* Task objective:
Print out the records that follow, exactly and completely.

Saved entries

[Start of Attachment]

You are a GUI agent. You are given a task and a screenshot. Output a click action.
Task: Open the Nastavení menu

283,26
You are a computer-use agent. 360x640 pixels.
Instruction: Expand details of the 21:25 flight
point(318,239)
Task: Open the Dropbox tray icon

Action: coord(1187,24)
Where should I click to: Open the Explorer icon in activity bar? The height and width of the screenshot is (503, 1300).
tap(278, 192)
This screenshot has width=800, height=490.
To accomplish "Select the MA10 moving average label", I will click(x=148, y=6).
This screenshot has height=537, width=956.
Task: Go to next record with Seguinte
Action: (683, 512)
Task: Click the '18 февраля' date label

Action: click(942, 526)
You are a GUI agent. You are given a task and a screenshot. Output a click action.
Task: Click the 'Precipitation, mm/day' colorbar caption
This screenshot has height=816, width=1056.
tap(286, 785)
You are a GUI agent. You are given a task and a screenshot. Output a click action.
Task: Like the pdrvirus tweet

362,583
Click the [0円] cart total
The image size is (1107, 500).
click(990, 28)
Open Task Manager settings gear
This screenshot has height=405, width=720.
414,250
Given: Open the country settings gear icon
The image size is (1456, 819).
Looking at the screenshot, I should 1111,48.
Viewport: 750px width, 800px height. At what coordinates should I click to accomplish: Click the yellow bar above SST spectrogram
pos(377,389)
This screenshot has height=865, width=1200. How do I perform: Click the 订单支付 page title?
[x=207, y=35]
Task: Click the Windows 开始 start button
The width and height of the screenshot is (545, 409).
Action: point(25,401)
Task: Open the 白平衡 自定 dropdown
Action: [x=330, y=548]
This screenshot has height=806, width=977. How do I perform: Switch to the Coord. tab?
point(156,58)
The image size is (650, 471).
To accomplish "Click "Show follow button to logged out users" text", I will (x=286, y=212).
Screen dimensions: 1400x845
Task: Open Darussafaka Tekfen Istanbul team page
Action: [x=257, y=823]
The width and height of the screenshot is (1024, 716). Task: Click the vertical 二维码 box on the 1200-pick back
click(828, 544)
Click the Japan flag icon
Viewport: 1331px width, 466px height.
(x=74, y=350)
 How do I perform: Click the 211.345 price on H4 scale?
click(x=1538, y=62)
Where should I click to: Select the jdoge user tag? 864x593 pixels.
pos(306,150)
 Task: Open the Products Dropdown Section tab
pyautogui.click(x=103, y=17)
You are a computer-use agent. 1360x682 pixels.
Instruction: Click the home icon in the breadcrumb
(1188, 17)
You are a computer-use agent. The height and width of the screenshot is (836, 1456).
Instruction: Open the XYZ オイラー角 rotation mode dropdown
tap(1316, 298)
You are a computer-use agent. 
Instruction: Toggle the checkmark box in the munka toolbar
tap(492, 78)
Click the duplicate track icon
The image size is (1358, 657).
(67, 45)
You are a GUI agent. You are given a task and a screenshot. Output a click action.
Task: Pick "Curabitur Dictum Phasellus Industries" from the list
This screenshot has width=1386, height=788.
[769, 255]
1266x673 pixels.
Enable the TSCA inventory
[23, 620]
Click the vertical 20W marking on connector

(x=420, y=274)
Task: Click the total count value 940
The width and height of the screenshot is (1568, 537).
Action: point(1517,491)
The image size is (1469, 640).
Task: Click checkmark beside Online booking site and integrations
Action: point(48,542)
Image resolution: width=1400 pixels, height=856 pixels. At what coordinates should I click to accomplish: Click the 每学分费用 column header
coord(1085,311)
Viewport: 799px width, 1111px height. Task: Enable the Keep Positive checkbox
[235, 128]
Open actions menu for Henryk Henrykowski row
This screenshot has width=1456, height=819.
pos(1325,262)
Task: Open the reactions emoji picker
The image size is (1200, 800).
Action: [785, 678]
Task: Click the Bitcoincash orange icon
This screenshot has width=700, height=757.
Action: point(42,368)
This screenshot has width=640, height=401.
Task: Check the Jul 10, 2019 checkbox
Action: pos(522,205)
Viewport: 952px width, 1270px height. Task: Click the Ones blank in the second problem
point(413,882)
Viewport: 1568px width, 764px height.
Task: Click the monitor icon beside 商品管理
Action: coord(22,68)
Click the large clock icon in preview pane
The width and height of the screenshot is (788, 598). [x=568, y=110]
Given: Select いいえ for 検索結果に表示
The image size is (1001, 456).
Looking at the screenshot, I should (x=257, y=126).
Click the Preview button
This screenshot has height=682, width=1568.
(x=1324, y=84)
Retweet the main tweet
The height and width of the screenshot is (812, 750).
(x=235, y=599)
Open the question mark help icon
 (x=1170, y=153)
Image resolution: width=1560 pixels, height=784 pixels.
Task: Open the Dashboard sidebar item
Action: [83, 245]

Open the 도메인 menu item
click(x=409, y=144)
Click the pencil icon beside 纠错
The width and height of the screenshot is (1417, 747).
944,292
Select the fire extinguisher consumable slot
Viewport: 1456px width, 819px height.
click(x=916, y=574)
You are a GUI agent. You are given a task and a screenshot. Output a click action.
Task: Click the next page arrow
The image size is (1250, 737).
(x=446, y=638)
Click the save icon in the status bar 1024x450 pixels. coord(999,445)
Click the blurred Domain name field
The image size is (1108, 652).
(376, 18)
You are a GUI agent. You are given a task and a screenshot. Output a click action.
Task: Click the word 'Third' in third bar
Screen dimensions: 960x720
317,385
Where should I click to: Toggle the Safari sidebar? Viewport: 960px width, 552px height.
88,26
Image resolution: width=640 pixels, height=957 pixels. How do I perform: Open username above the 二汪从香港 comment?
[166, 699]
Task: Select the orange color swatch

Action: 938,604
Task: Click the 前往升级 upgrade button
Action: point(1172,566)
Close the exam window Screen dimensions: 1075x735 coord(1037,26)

[End of Attachment]

* Output of the exercise:
You are a GUI agent. You are given a task and a screenshot. Output a click action.
Task: Open the Nastavení menu

283,26
You are a computer-use agent. 360x640 pixels.
Instruction: Expand details of the 21:25 flight
point(318,239)
Task: Open the Dropbox tray icon

Action: coord(1187,24)
Where should I click to: Open the Explorer icon in activity bar? The height and width of the screenshot is (503, 1300).
tap(278, 192)
This screenshot has width=800, height=490.
To accomplish "Select the MA10 moving average label", I will click(x=148, y=6).
This screenshot has height=537, width=956.
Task: Go to next record with Seguinte
Action: (683, 512)
Task: Click the '18 февраля' date label

Action: click(942, 526)
You are a GUI agent. You are given a task and a screenshot. Output a click action.
Task: Click the 'Precipitation, mm/day' colorbar caption
This screenshot has height=816, width=1056.
tap(286, 785)
You are a GUI agent. You are given a task and a screenshot. Output a click action.
Task: Like the pdrvirus tweet

362,583
Click the [0円] cart total
The image size is (1107, 500).
click(990, 28)
Open Task Manager settings gear
This screenshot has height=405, width=720.
414,250
Given: Open the country settings gear icon
The image size is (1456, 819).
Looking at the screenshot, I should 1111,48.
Viewport: 750px width, 800px height. At what coordinates should I click to accomplish: Click the yellow bar above SST spectrogram
pos(377,389)
This screenshot has height=865, width=1200. How do I perform: Click the 订单支付 page title?
[x=207, y=35]
Task: Click the Windows 开始 start button
The width and height of the screenshot is (545, 409).
Action: point(25,401)
Task: Open the 白平衡 自定 dropdown
Action: [x=330, y=548]
This screenshot has height=806, width=977. How do I perform: Switch to the Coord. tab?
point(156,58)
The image size is (650, 471).
To accomplish "Click "Show follow button to logged out users" text", I will (x=286, y=212).
Screen dimensions: 1400x845
Task: Open Darussafaka Tekfen Istanbul team page
Action: [x=257, y=823]
The width and height of the screenshot is (1024, 716). Task: Click the vertical 二维码 box on the 1200-pick back
click(828, 544)
Click the Japan flag icon
Viewport: 1331px width, 466px height.
(x=74, y=350)
 How do I perform: Click the 211.345 price on H4 scale?
click(x=1538, y=62)
Where should I click to: Select the jdoge user tag? 864x593 pixels.
pos(306,150)
 Task: Open the Products Dropdown Section tab
pyautogui.click(x=103, y=17)
You are a computer-use agent. 1360x682 pixels.
Instruction: Click the home icon in the breadcrumb
(1188, 17)
You are a computer-use agent. The height and width of the screenshot is (836, 1456).
Instruction: Open the XYZ オイラー角 rotation mode dropdown
tap(1316, 298)
You are a computer-use agent. 
Instruction: Toggle the checkmark box in the munka toolbar
tap(492, 78)
Click the duplicate track icon
The image size is (1358, 657).
(67, 45)
You are a GUI agent. You are given a task and a screenshot. Output a click action.
Task: Pick "Curabitur Dictum Phasellus Industries" from the list
This screenshot has width=1386, height=788.
[769, 255]
1266x673 pixels.
Enable the TSCA inventory
[23, 620]
Click the vertical 20W marking on connector

(x=420, y=274)
Task: Click the total count value 940
The width and height of the screenshot is (1568, 537).
Action: point(1517,491)
The image size is (1469, 640).
Task: Click checkmark beside Online booking site and integrations
Action: point(48,542)
Image resolution: width=1400 pixels, height=856 pixels. At what coordinates should I click to accomplish: Click the 每学分费用 column header
coord(1085,311)
Viewport: 799px width, 1111px height. Task: Enable the Keep Positive checkbox
[235, 128]
Open actions menu for Henryk Henrykowski row
This screenshot has width=1456, height=819.
pos(1325,262)
Task: Open the reactions emoji picker
The image size is (1200, 800).
Action: [785, 678]
Task: Click the Bitcoincash orange icon
This screenshot has width=700, height=757.
Action: point(42,368)
This screenshot has width=640, height=401.
Task: Check the Jul 10, 2019 checkbox
Action: pos(522,205)
Viewport: 952px width, 1270px height. Task: Click the Ones blank in the second problem
point(413,882)
Viewport: 1568px width, 764px height.
Task: Click the monitor icon beside 商品管理
Action: coord(22,68)
Click the large clock icon in preview pane
The width and height of the screenshot is (788, 598). [x=568, y=110]
Given: Select いいえ for 検索結果に表示
The image size is (1001, 456).
Looking at the screenshot, I should (x=257, y=126).
Click the Preview button
This screenshot has height=682, width=1568.
(x=1324, y=84)
Retweet the main tweet
The height and width of the screenshot is (812, 750).
(x=235, y=599)
Open the question mark help icon
 (x=1170, y=153)
Image resolution: width=1560 pixels, height=784 pixels.
Task: Open the Dashboard sidebar item
Action: [83, 245]

Open the 도메인 menu item
click(x=409, y=144)
Click the pencil icon beside 纠错
The width and height of the screenshot is (1417, 747).
944,292
Select the fire extinguisher consumable slot
Viewport: 1456px width, 819px height.
click(x=916, y=574)
You are a GUI agent. You are given a task and a screenshot. Output a click action.
Task: Click the next page arrow
The image size is (1250, 737).
(x=446, y=638)
Click the save icon in the status bar 1024x450 pixels. coord(999,445)
Click the blurred Domain name field
The image size is (1108, 652).
(376, 18)
You are a GUI agent. You are given a task and a screenshot. Output a click action.
Task: Click the word 'Third' in third bar
Screen dimensions: 960x720
317,385
Where should I click to: Toggle the Safari sidebar? Viewport: 960px width, 552px height.
88,26
Image resolution: width=640 pixels, height=957 pixels. How do I perform: Open username above the 二汪从香港 comment?
[166, 699]
Task: Select the orange color swatch

Action: 938,604
Task: Click the 前往升级 upgrade button
Action: point(1172,566)
Close the exam window Screen dimensions: 1075x735 coord(1037,26)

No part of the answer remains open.